Problem.
Please pick out every line in the listing below that contains the word "each", and copy those lines.

Available records.
-------------------------
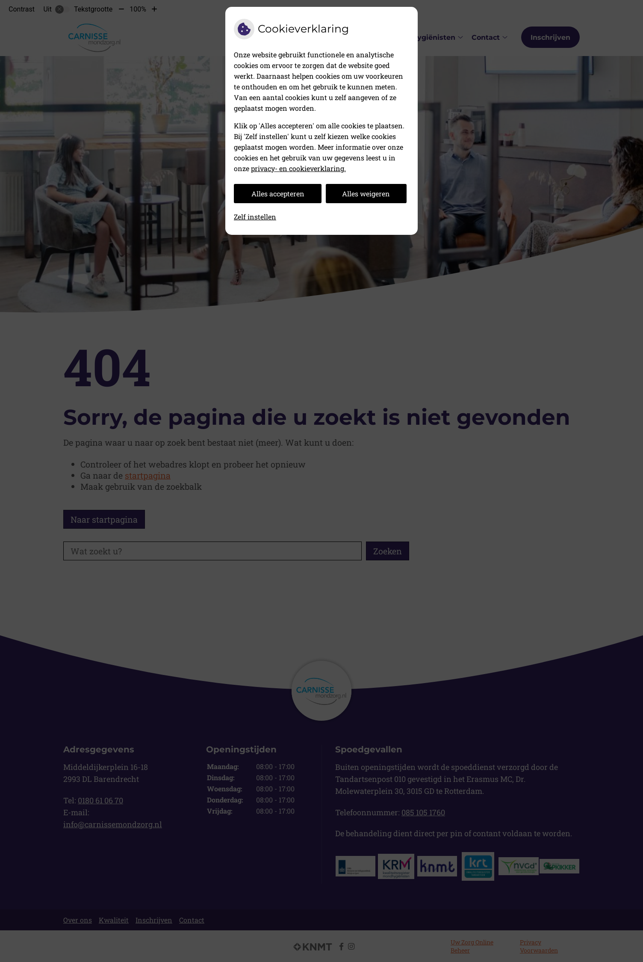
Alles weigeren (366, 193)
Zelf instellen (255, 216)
-------------------------
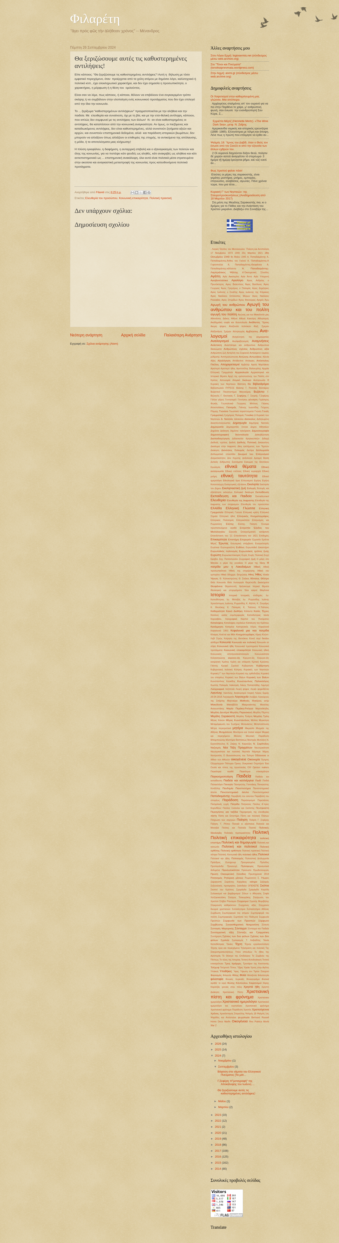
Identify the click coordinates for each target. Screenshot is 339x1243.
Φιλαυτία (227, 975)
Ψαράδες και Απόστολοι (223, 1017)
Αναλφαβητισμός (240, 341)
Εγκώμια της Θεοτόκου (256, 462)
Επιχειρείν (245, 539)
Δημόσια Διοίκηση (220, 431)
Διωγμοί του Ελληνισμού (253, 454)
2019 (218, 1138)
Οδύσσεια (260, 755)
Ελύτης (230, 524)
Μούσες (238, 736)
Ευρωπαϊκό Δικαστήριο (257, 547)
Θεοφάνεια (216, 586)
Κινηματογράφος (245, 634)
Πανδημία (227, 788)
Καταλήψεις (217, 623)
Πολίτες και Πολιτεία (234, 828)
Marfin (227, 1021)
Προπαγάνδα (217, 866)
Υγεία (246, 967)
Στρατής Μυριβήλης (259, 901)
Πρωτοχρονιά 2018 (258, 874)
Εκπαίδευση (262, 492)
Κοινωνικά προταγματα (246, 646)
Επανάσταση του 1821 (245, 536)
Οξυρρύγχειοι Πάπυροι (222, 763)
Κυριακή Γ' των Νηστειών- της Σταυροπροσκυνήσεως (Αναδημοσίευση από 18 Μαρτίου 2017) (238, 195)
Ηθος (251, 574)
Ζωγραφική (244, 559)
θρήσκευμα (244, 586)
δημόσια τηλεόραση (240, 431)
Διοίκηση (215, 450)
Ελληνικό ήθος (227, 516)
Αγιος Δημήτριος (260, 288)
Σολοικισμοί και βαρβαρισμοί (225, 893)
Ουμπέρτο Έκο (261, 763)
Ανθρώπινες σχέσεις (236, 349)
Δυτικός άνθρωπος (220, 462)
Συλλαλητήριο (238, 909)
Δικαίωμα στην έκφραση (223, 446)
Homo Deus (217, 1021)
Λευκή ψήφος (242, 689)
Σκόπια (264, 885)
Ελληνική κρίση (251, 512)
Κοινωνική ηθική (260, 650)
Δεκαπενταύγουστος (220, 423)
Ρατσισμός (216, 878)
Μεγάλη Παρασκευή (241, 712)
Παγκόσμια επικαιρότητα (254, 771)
-------------------------
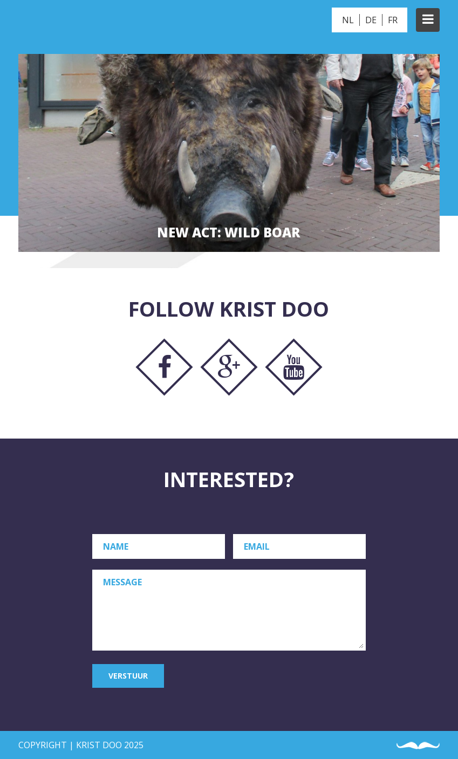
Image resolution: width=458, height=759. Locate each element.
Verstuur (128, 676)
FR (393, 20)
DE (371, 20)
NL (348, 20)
-------------------------
Answer to this task.
Identify the click coordinates for each target. Screenshot is 339x1243.
Image resolution: width=458, height=759. Locate each element.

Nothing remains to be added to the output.